Collected data entries
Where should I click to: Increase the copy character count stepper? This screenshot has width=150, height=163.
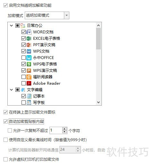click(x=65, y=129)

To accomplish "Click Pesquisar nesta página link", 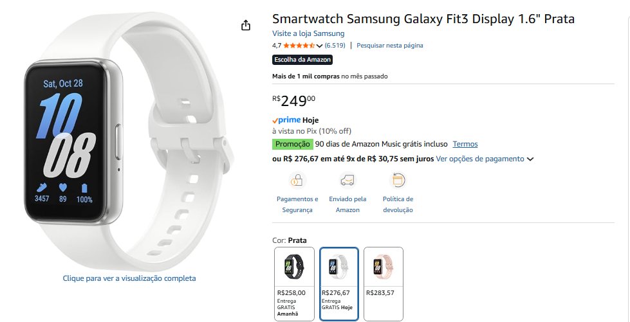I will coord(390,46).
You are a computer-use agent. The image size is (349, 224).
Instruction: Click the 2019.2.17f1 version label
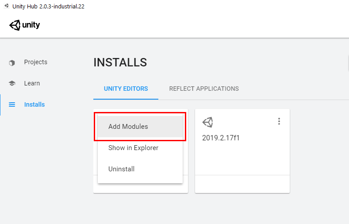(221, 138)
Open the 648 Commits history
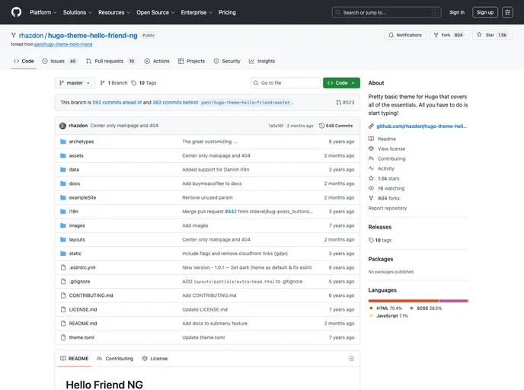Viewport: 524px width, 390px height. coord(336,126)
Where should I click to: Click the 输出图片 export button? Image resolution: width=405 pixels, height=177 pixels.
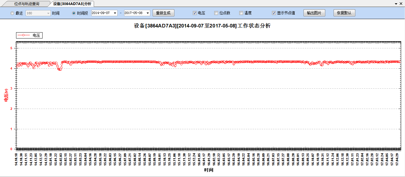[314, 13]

**DESCRIPTION OF THE TASK**
Repeat word for word the lines beginning at the one with "Open the 648 Commits history" and ending at the final line of the records above, both included, and no others. Leave the pictures out.

**RESPONSE AREA**
Open the 648 Commits history
Viewport: 524px width, 390px height. coord(336,126)
Where should I click to: Click the 输出图片 export button? Image resolution: width=405 pixels, height=177 pixels.
[314, 13]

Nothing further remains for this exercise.